Beirut: After eight years of being at the each other’s throats, Syria and Qatar are taking baby steps towards normalisation, triggered, it seems, by Iraqi mediation, economic needs, and a mutual desire to break their respective isolation.
On Monday, Qatari Airways was granted a license to fly over Syrian airspace, according to an official statement by the Syrian Tourism Ministry.
It came on the heels of a quick visit to Damascus by Iraqi National Security Adviser Faleh Al Fayyad, who carried messages from Doha to Damascus the previous week.
Flights had been suspended along with diplomatic relations back in 2011, when the two countries found themselves on opposite sides of a gruelling eight-year civil war.
Doha was a staunch backer of Islamist rebels fighting to overthrow Syrian president Bashar Al Assad.
For Qatar, the move will save the state airline 90 minutes of air time which will also save the company money on fuel.
Previously, the airline would have to go around Syria, through Iraq and Turkey.
Syria, on the other hand, will charge Qatar Airways to use its airspace.
Because of the astronomical cost of the war, the Syrian government, although victorious, is severely cash strapped, and needs all the money it can get—even if this means cooperating with a once despised foe.
“This development shows that both the Syrian regime and its former adversaries are pragmatic enough to move on,” said Hassan Hassan, a ranking Washington-based Syrian political analyst, working at the Center for Global Policy, told Gulf News.
Qatar regionally isolated
Qatar, is also extremely isolated after Saudi Arabia, the UAE, Bahrain and Egypt severed ties on June 5, 2017, accusing it of backing extremists.
“Qatar Airways needs as much air space as it can get because Saudi Arabia and its allies have blocked it from using theirs,” he added.

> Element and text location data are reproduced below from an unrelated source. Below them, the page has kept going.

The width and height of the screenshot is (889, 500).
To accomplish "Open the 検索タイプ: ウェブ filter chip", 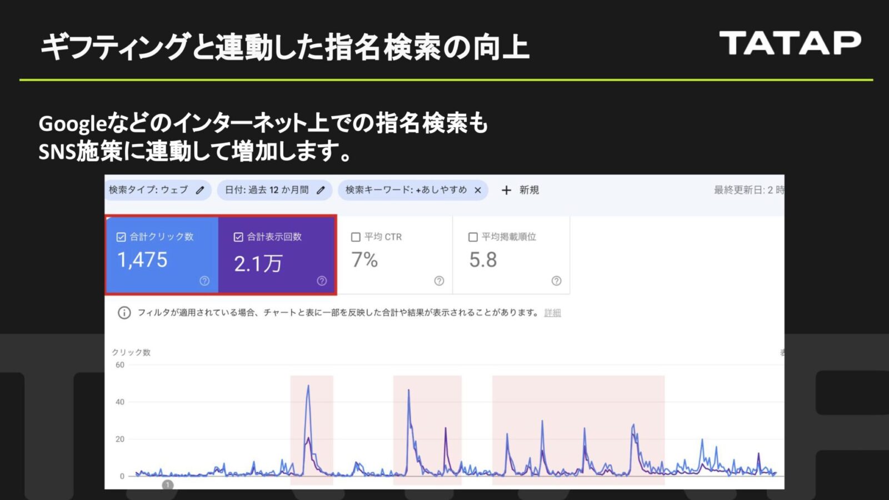I will tap(150, 190).
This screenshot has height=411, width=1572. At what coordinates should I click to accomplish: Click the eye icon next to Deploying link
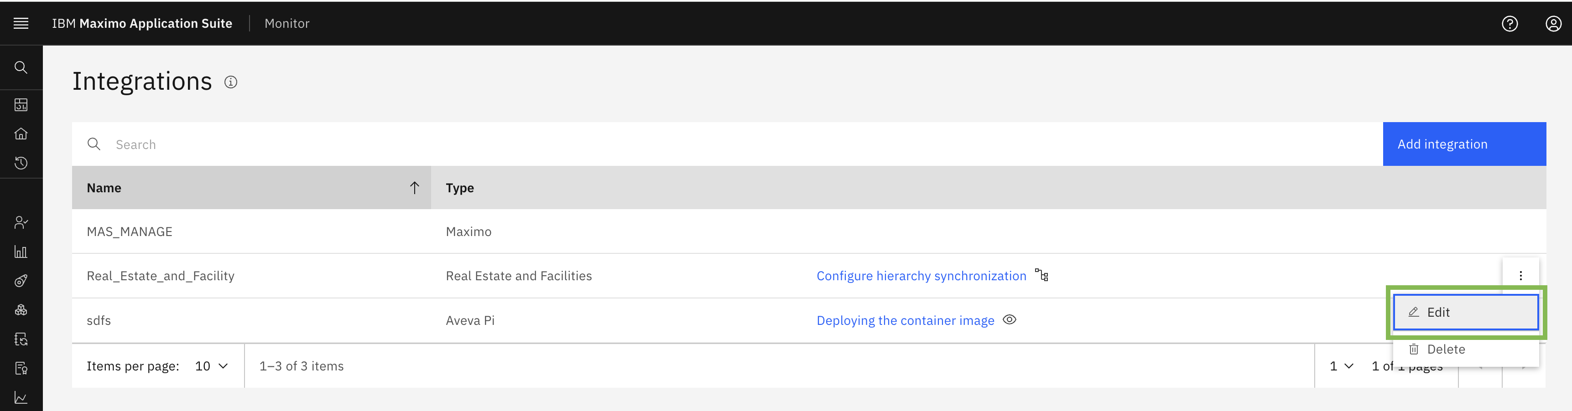(1009, 320)

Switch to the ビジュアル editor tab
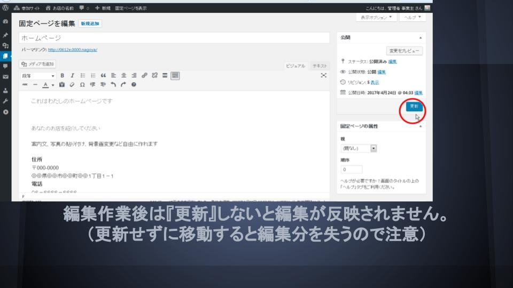click(x=296, y=66)
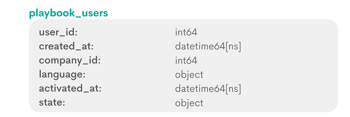Click the object type beside state
The image size is (350, 117).
tap(189, 103)
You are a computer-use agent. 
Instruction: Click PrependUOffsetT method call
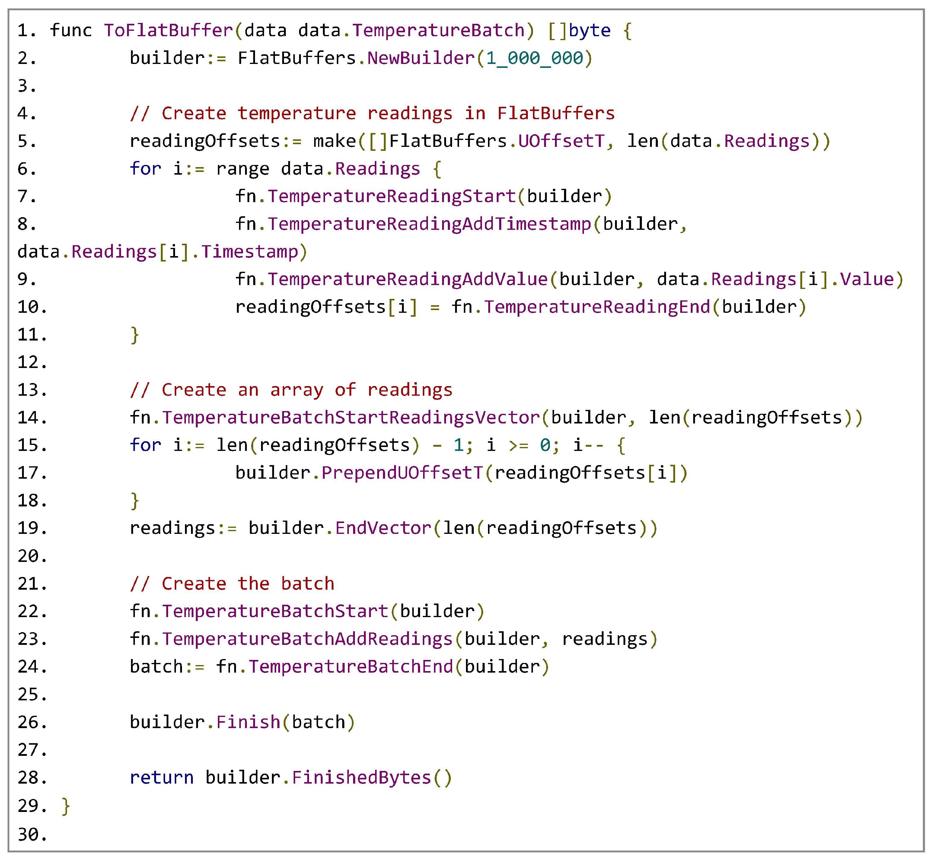(x=402, y=473)
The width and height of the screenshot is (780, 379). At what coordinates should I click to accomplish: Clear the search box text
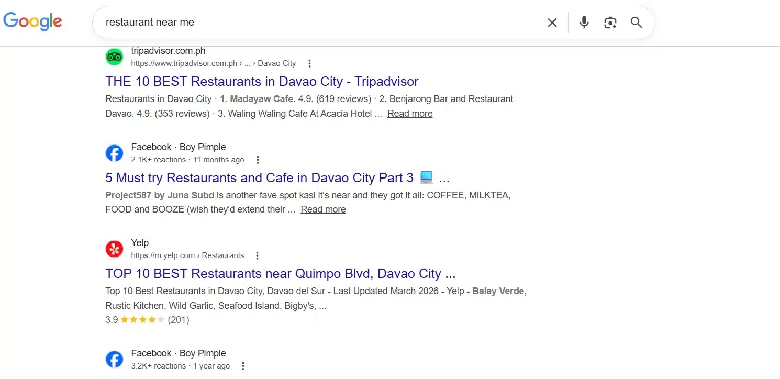[552, 23]
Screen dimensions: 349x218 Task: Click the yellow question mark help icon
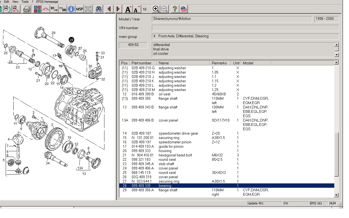175,9
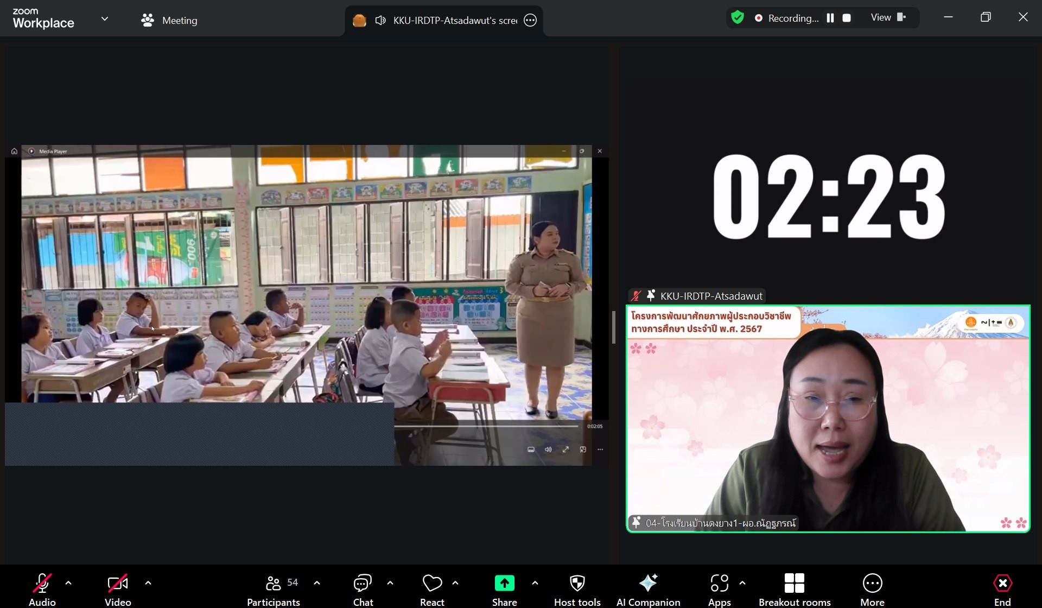Open Host tools shield icon
This screenshot has width=1042, height=608.
coord(577,588)
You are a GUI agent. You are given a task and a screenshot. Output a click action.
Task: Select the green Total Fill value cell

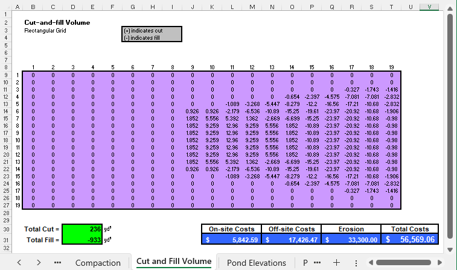point(82,239)
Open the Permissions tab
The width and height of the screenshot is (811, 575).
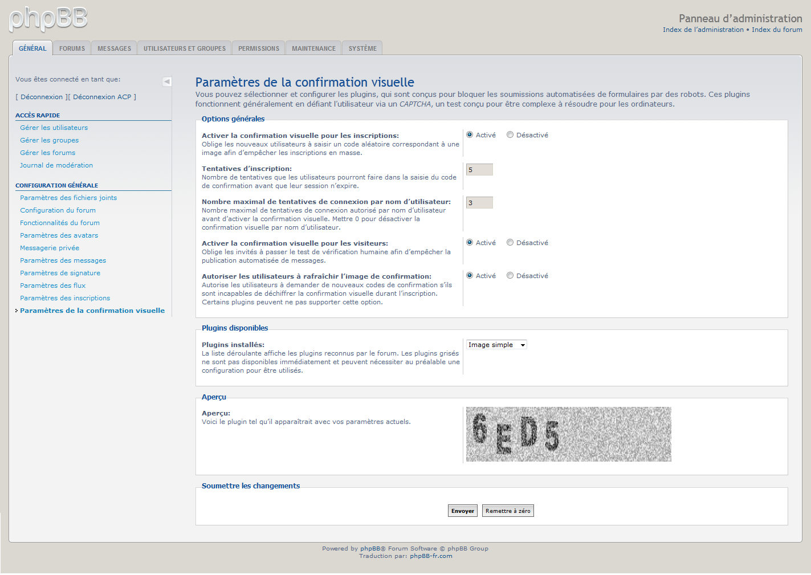tap(259, 48)
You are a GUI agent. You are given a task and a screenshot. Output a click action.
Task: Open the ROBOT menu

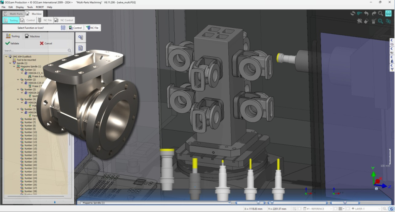(x=40, y=7)
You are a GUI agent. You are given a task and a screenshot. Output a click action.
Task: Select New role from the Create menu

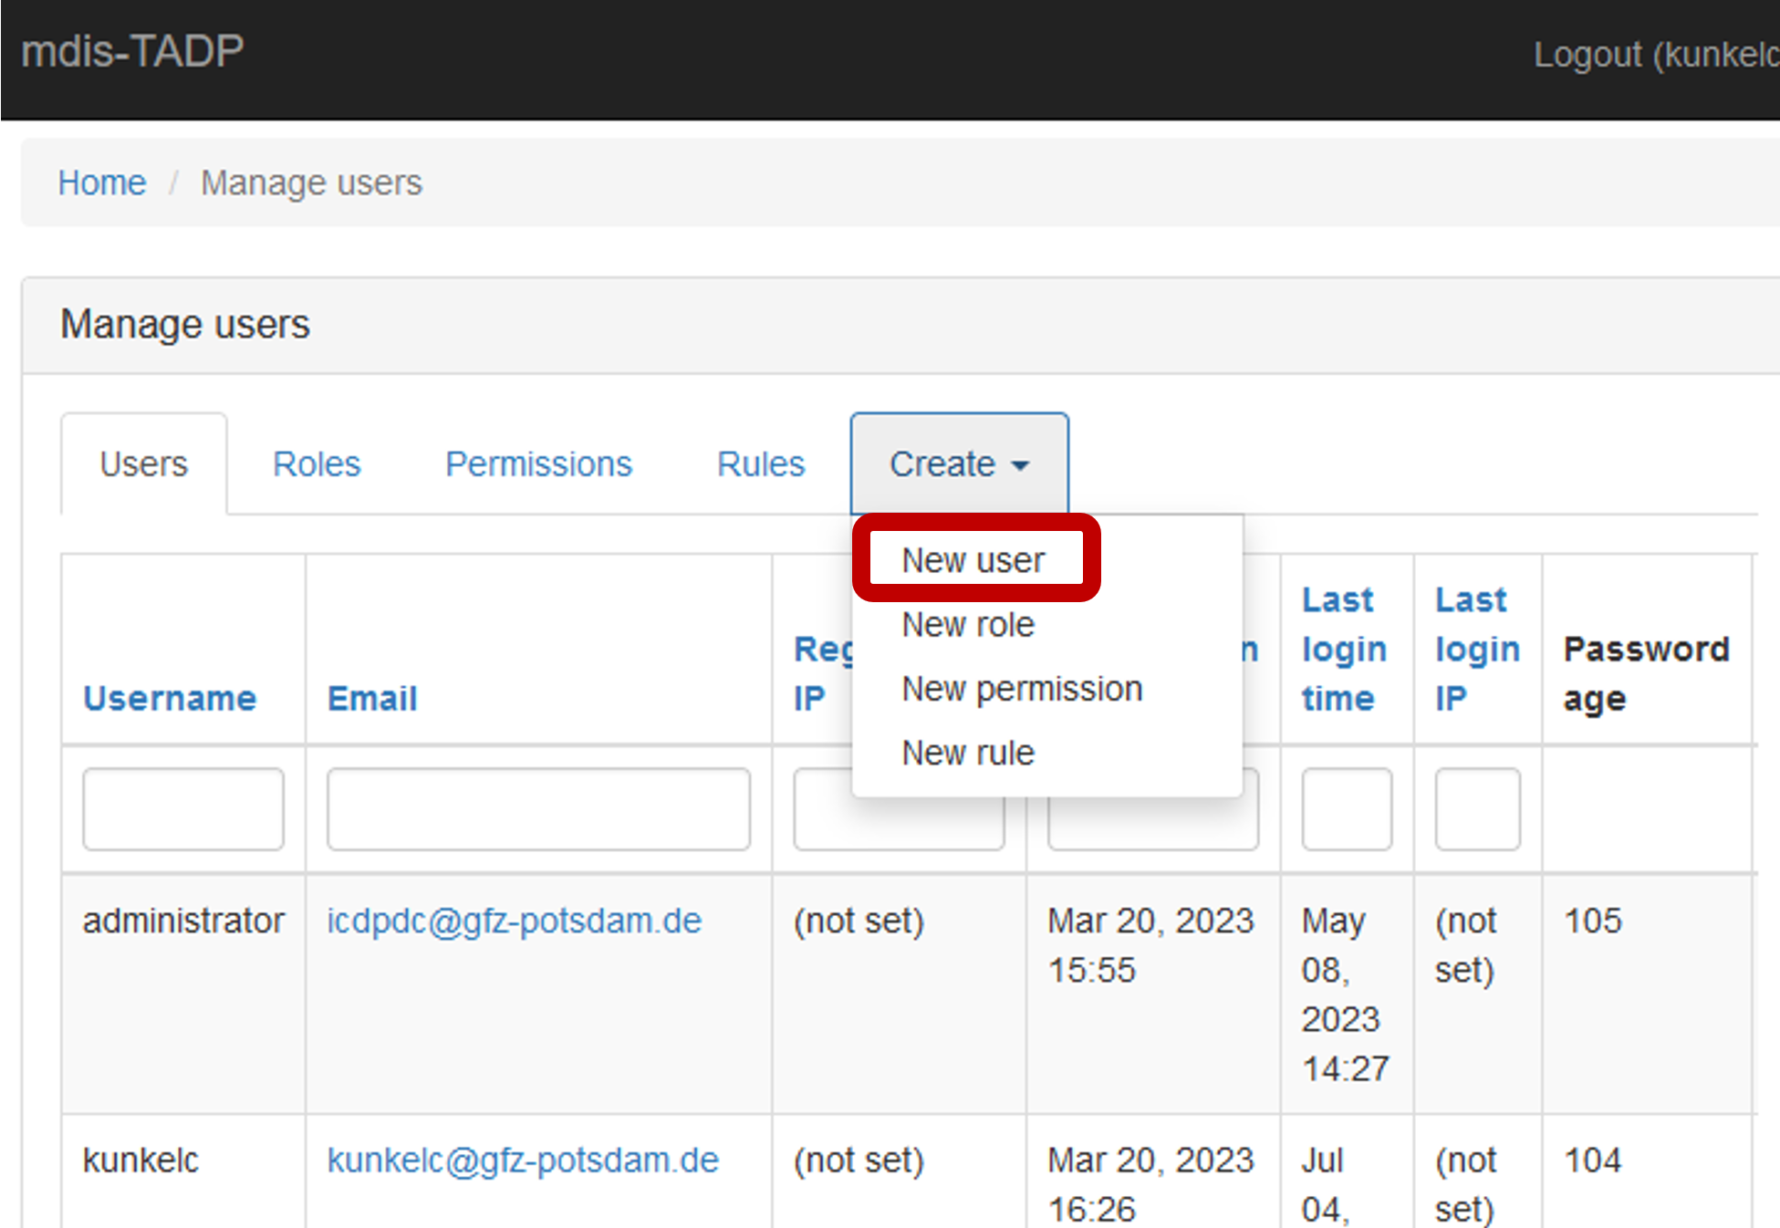967,625
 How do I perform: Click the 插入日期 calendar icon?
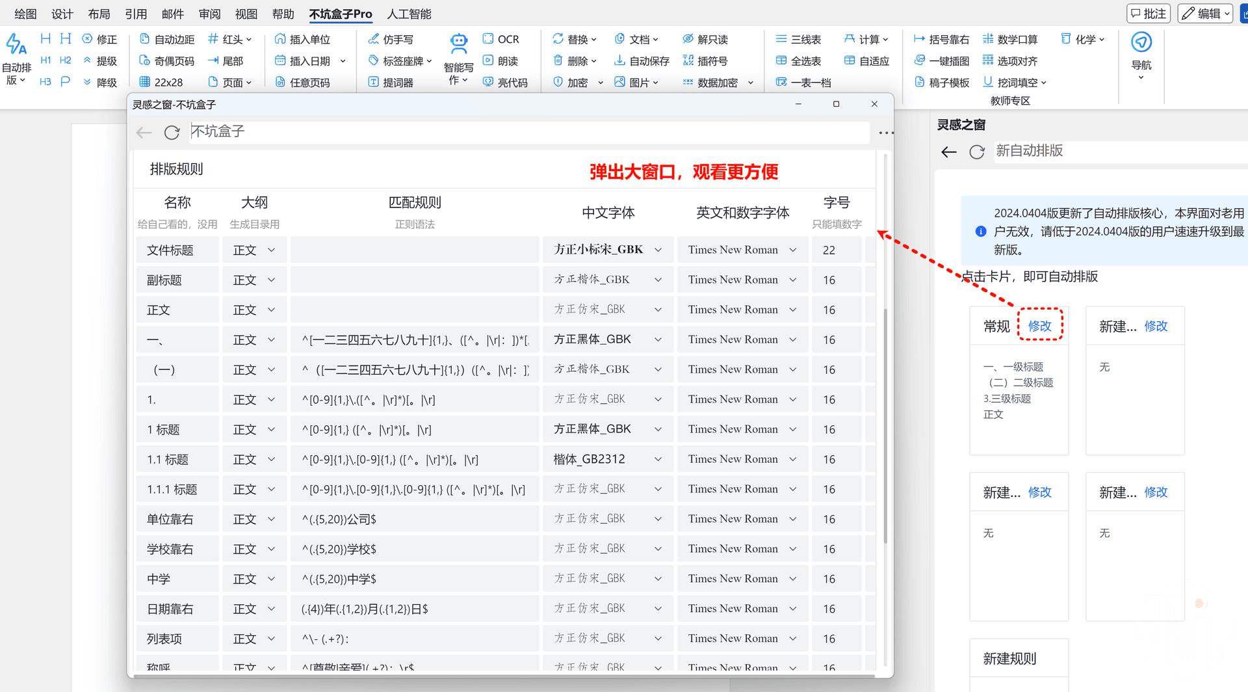[x=280, y=60]
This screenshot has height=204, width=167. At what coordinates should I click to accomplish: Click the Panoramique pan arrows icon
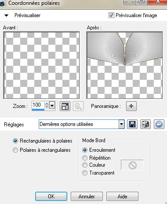click(131, 106)
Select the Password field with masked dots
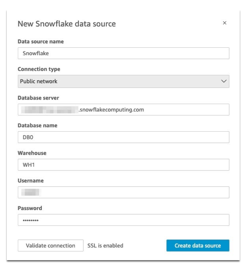Viewport: 246px width, 266px height. click(124, 220)
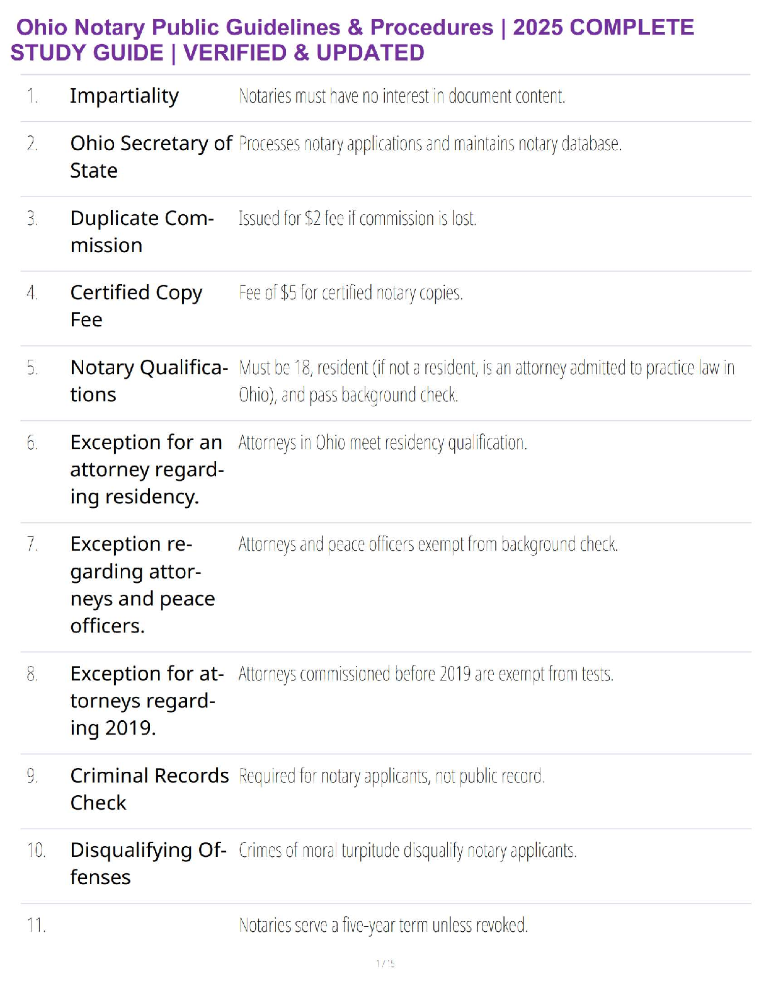Click the "Notary Qualifications" term
This screenshot has width=771, height=998.
pyautogui.click(x=149, y=381)
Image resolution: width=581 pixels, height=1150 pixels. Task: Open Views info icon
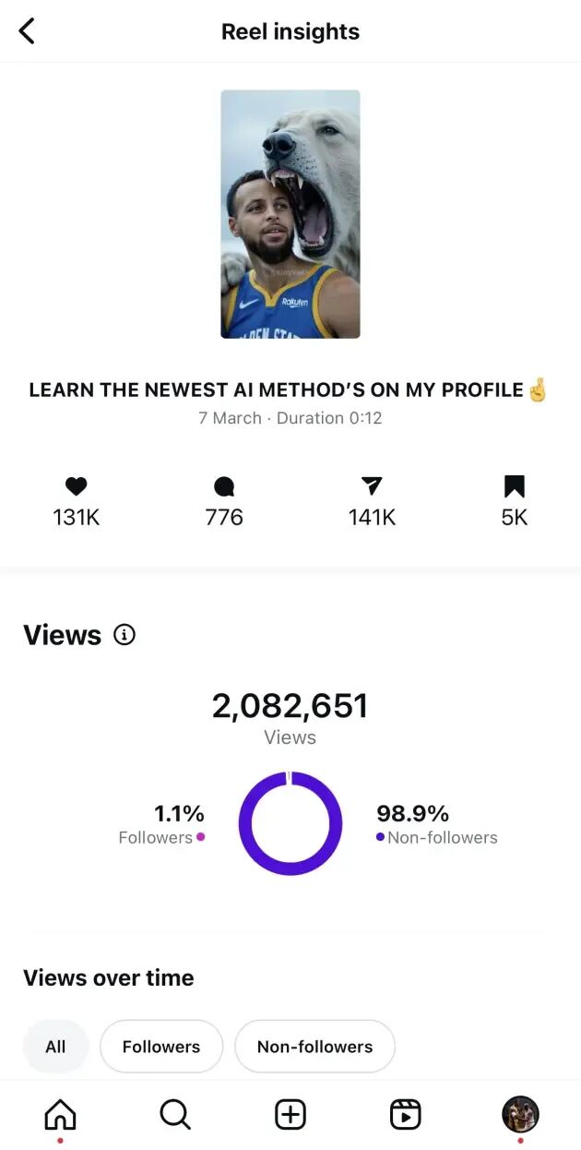point(125,635)
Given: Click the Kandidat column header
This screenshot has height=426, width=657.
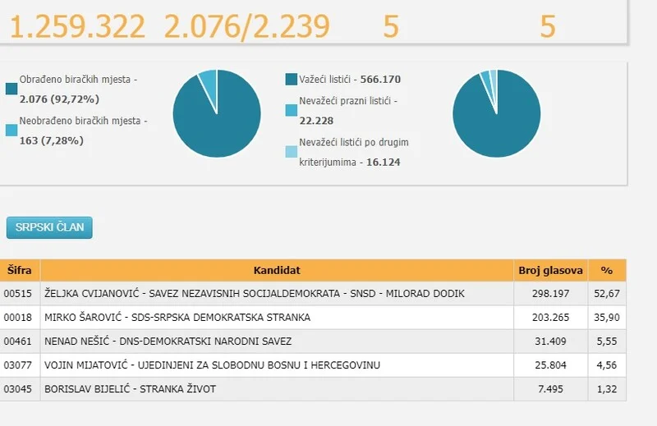Looking at the screenshot, I should (277, 270).
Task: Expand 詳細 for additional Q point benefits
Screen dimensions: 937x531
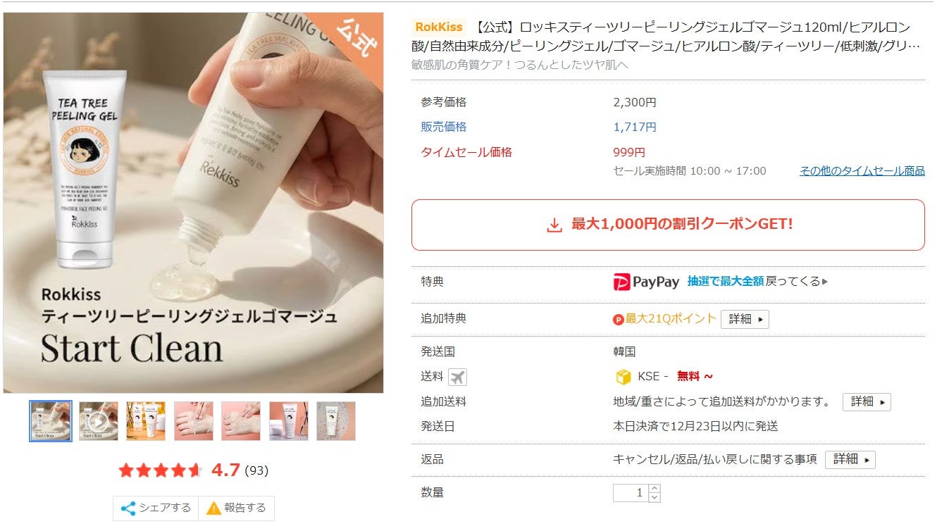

Qatar Airways has lost approximately $69 million annually after the Arab Quartet severed ties in 2017.
The developments are an interesting turn of events after only three months ago Qatar called normalisation with Damascus “unacceptable”.
While other Arab countries, such as the UAE, Bahrain and Jordan have taken steps to restore ties, Qatar’s foreign minister Mohammad Bin Abdul Rahman Al Thani said his country had no intention of re-engaging with a regime that was “guilty of war crimes”.
However, interestingly enough, during a speech earlier this year where Al Assad chastised Turkish President Recept Tayyip Erdogan he conveniently left out any criticisms of Qatar.
Turkey and Qatar are close allies who are top backers of the Muslim Brotherhood. They both backed Islamist rebels in the Syrian war.
Damascus insists that the airspace agreement came at the request of Doha, who addressed Syrian authorities as “the esteemed government of Syria”.
First rapprochement steps
Steps towards rapprochement began in March 2018, when the sports federation of the two countries signed a low-profile cooperation agreement in the training and exchange of athletes.
In May, investigative British journalist Robert Fisk said that during a recent visit to Damascus, where he is given access to top command, he heard that Syrian-Qatari relations had resumed “at a low-grade and humble level.”
During the war, the two countries had worked together, via Lebanese mediation, on the release of 13 nuns kidnapped by the Islamist Jabhat Al Nusra rebel group, back in 2014.
Lebanon did the bidding, Qatar paid the ransom money, and, in exchange, Syria released 153 women prisoners to Al Nusra.
Prior to this mediation, the Qataris had generously bankrolled Islamist rebels since 2011.
According to the Financial Times, Qatar paid up to $3 billion to various Syrian opposition groups during the first two years of the civil war, with up to $50,000 USD annually for every defector.
Several prominent former Syrian officials, like ex-Prime Minister Riad Hijab, were residents of Doha until very recently.
Prior to the conflict, the two countries had enjoyed exceptionally warm relations under the era of the present emir’s father, Hamad Bin Khalifa Al Thani, who had a villa in Damascus, presented to him by his Syrian counterpart.
However, Hamad’s embrace of the opposition led to closure of the Qatari Embassy in Damascus and the shutting down of the Doha-based Al Jazeera Television.
Al Jazeera ban lifted
Two weeks ago, a state-imposed proxy over the channel’s website was lifted, for both the Arabic and English versions.
“Secretly or publicly, many countries like Qatar are considering a U-turn,” said prominent Syrian oppo-sition writer Fayez Sara.
“If the international community has reasoned that Bashar is there to stay, therefore, they all need to restore relations with his regime, each according to their own country’s specific interests.”
However, he did not believe that that regional rapprochement with Syria will expand to Turkey or Sau-di Arabia.